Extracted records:
_ _ _ _ _ _ _

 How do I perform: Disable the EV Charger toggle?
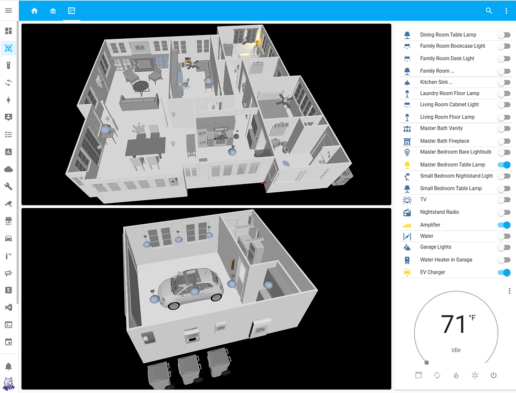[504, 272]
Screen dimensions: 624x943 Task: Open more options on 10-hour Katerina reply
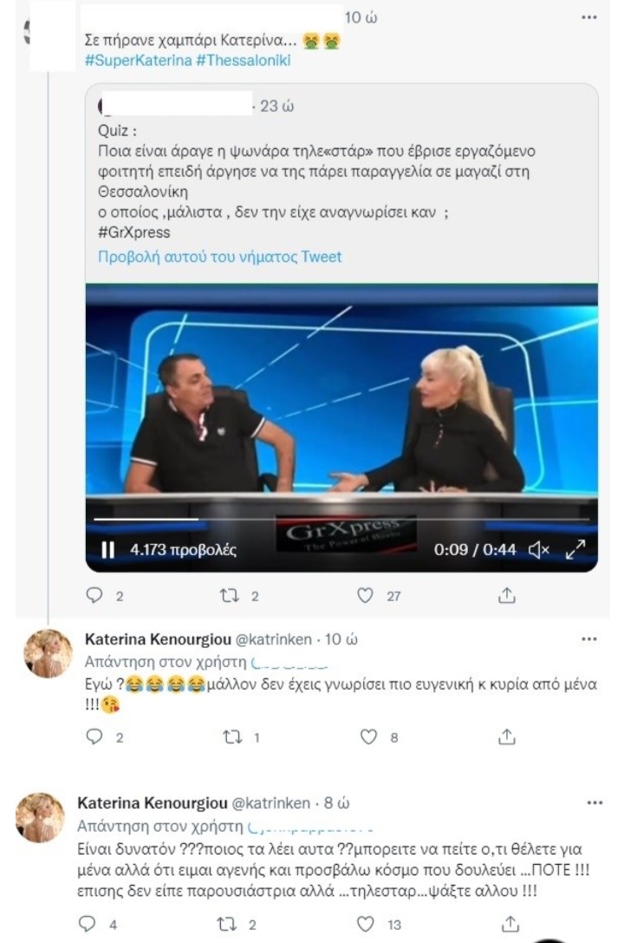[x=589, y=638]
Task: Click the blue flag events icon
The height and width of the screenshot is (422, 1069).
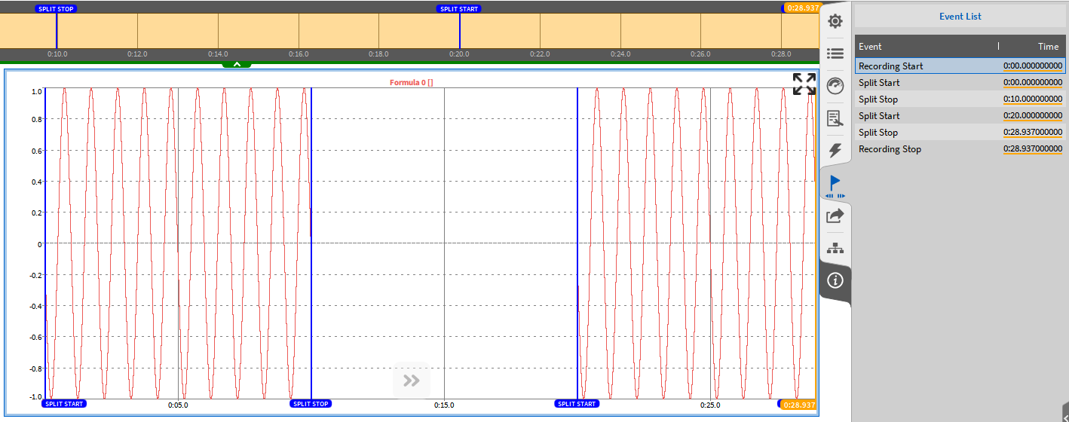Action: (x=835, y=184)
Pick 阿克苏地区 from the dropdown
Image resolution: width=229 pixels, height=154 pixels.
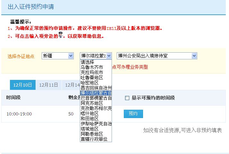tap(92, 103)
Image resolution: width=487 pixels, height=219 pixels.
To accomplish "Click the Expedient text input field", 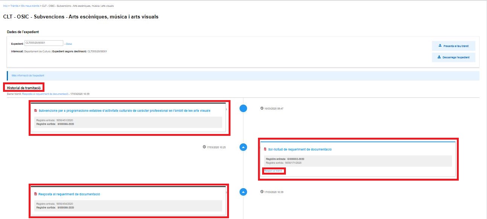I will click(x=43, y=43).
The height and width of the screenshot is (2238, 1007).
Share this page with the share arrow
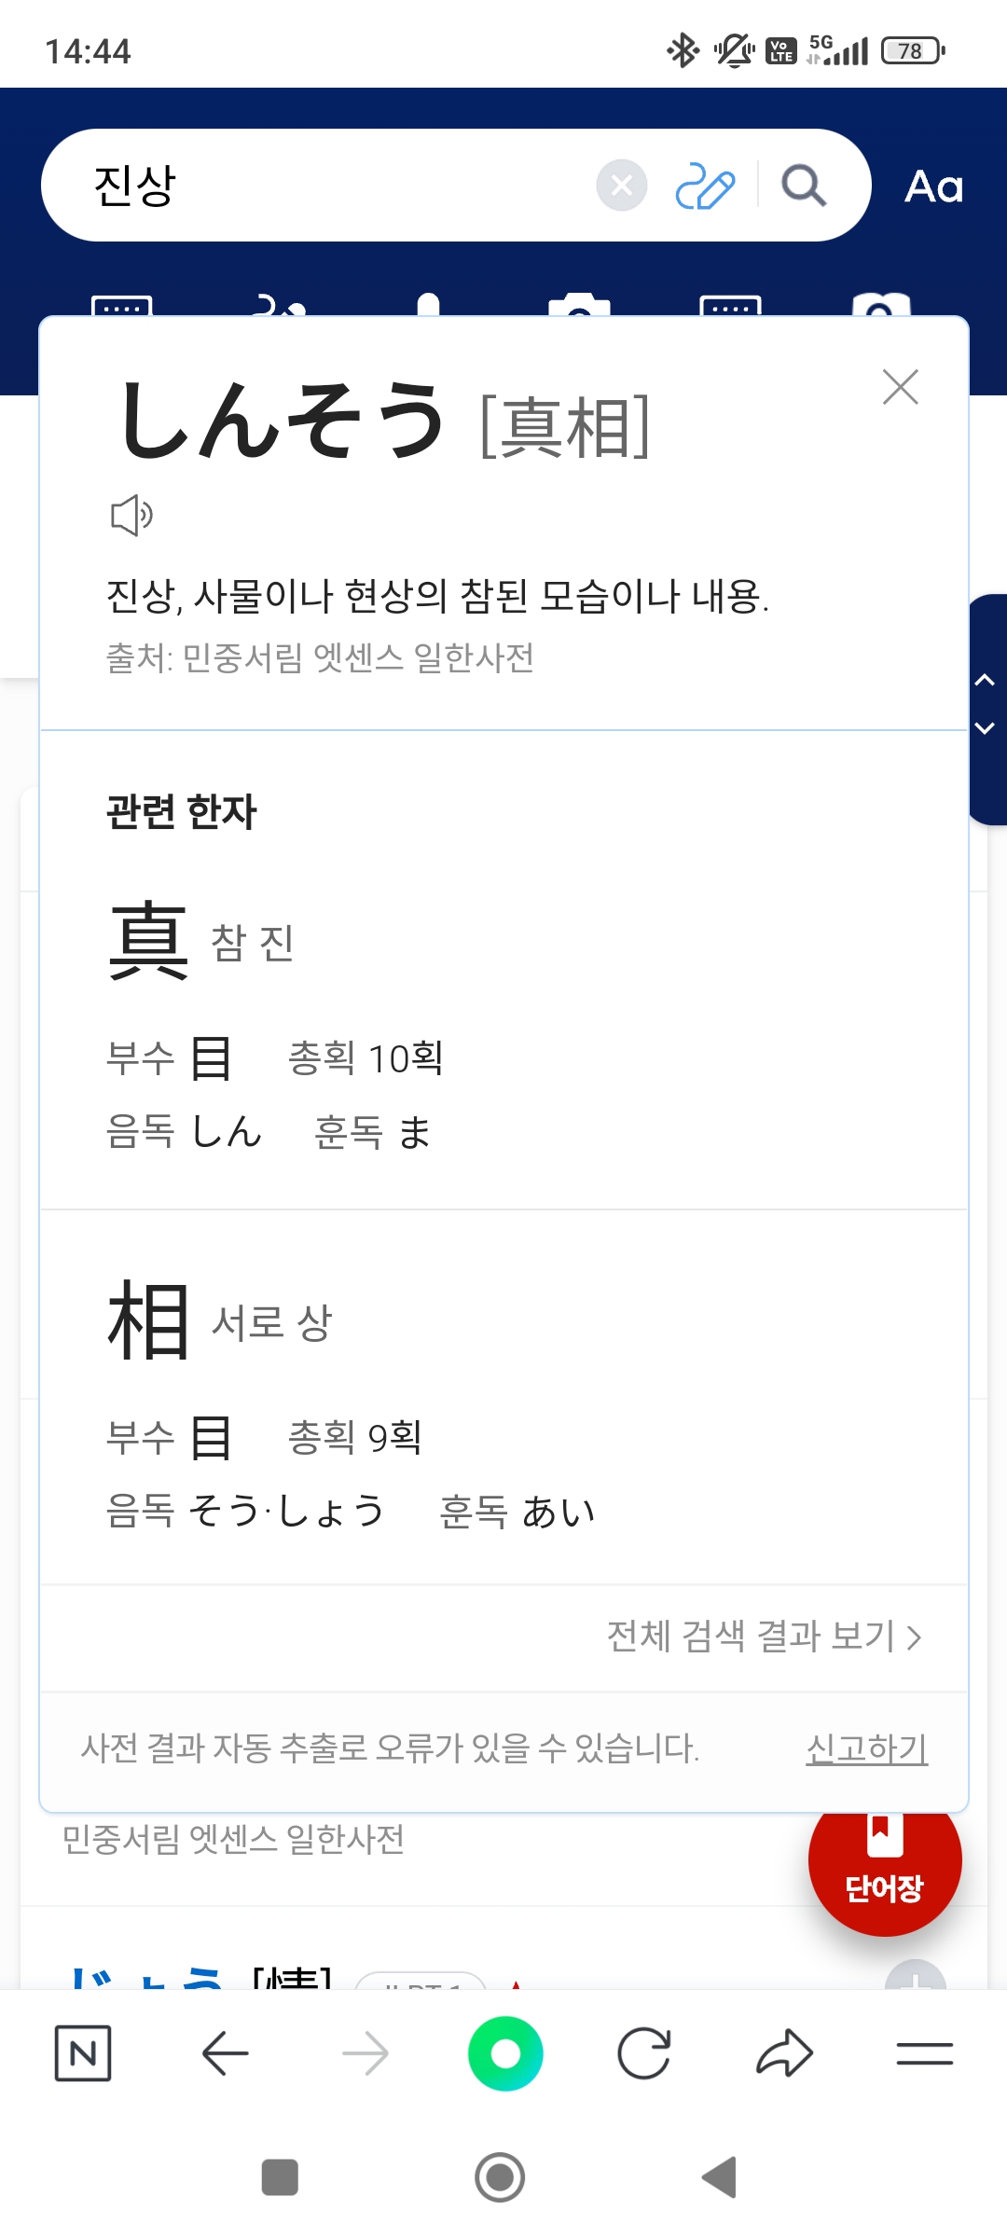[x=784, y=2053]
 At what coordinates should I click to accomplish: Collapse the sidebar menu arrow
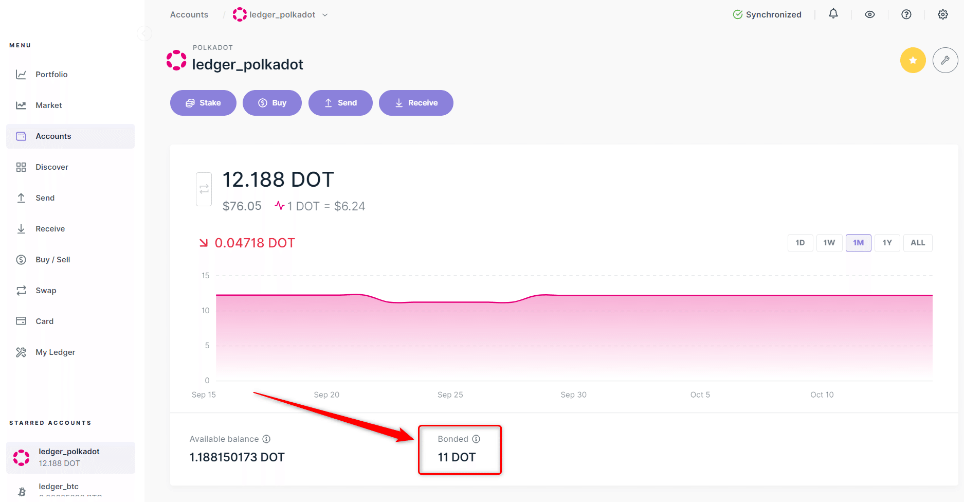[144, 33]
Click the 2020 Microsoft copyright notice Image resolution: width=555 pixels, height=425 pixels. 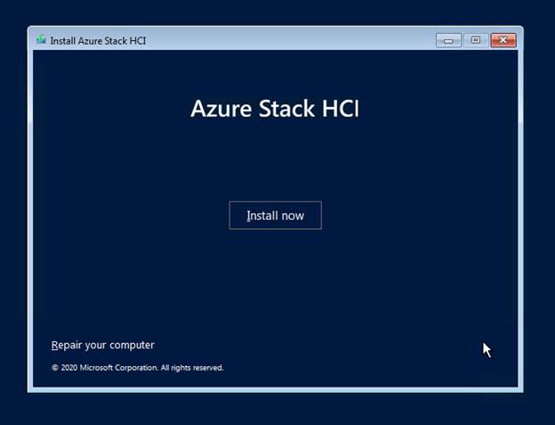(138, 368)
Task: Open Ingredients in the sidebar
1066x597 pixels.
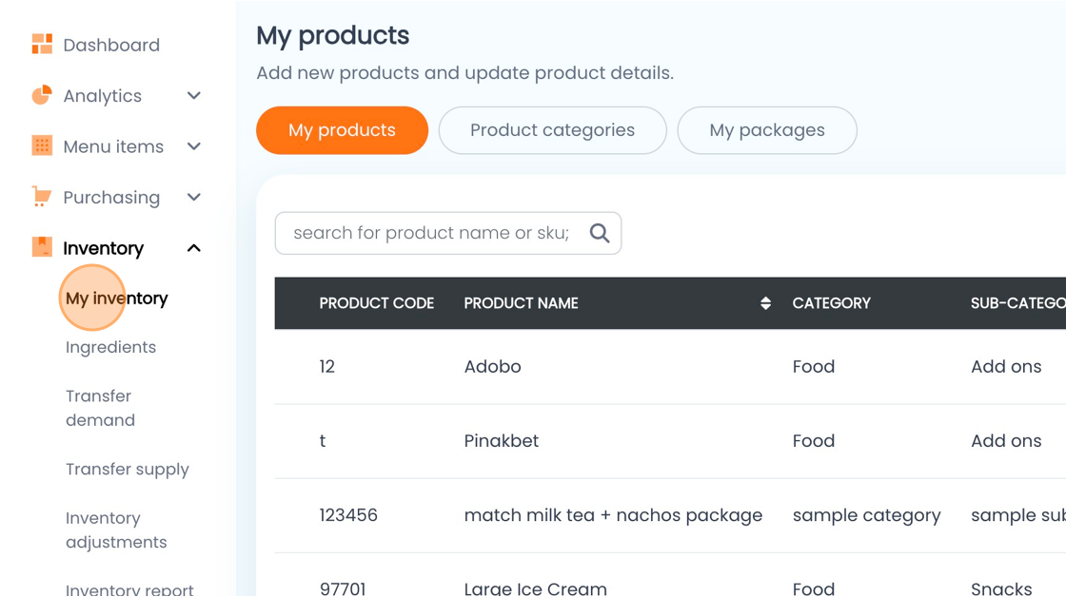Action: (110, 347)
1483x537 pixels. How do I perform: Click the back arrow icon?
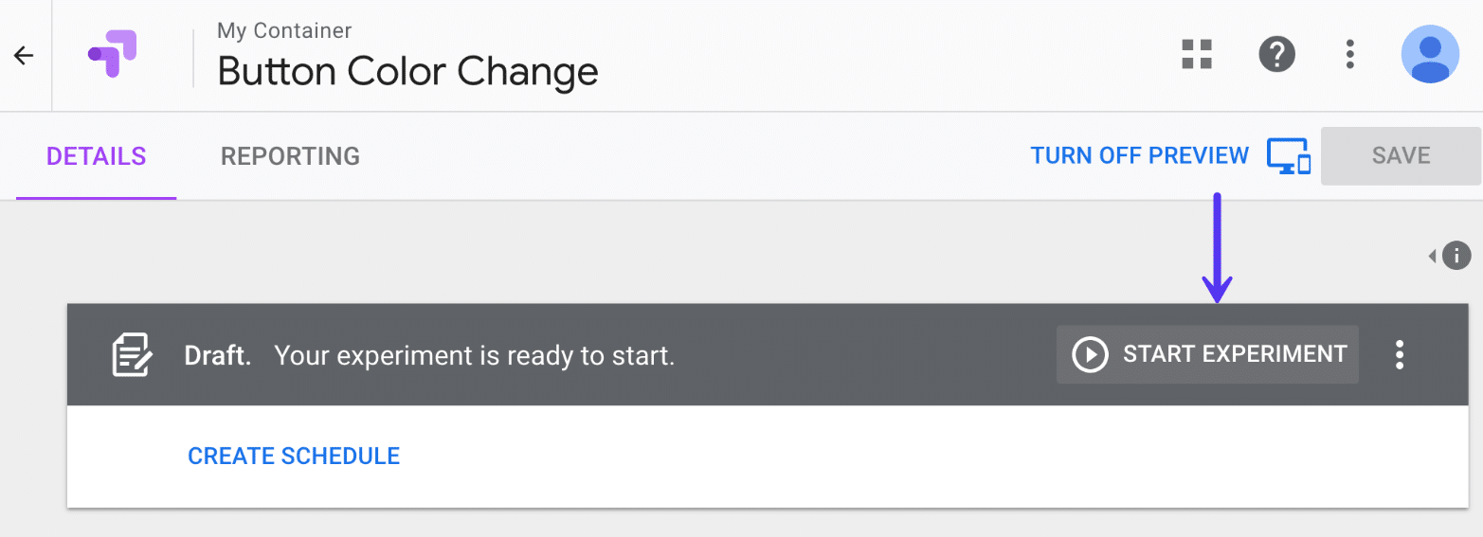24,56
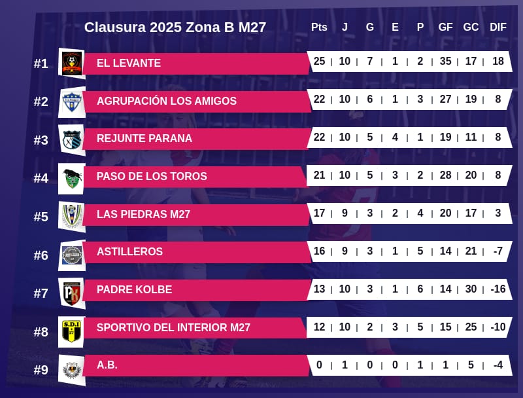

_ _ _ _ _ _ _

# TRY IT
Exclude the pictures and write out exactly the lines from the one holding "Task: Open Ingredients in the sidebar" through the end of the entries, inclusive, and only those.

# WRITTEN ANSWER
Task: Open Ingredients in the sidebar
1066x597 pixels.
Action: (110, 347)
1483x537 pixels. How do I perform: Click the back arrow icon?
24,56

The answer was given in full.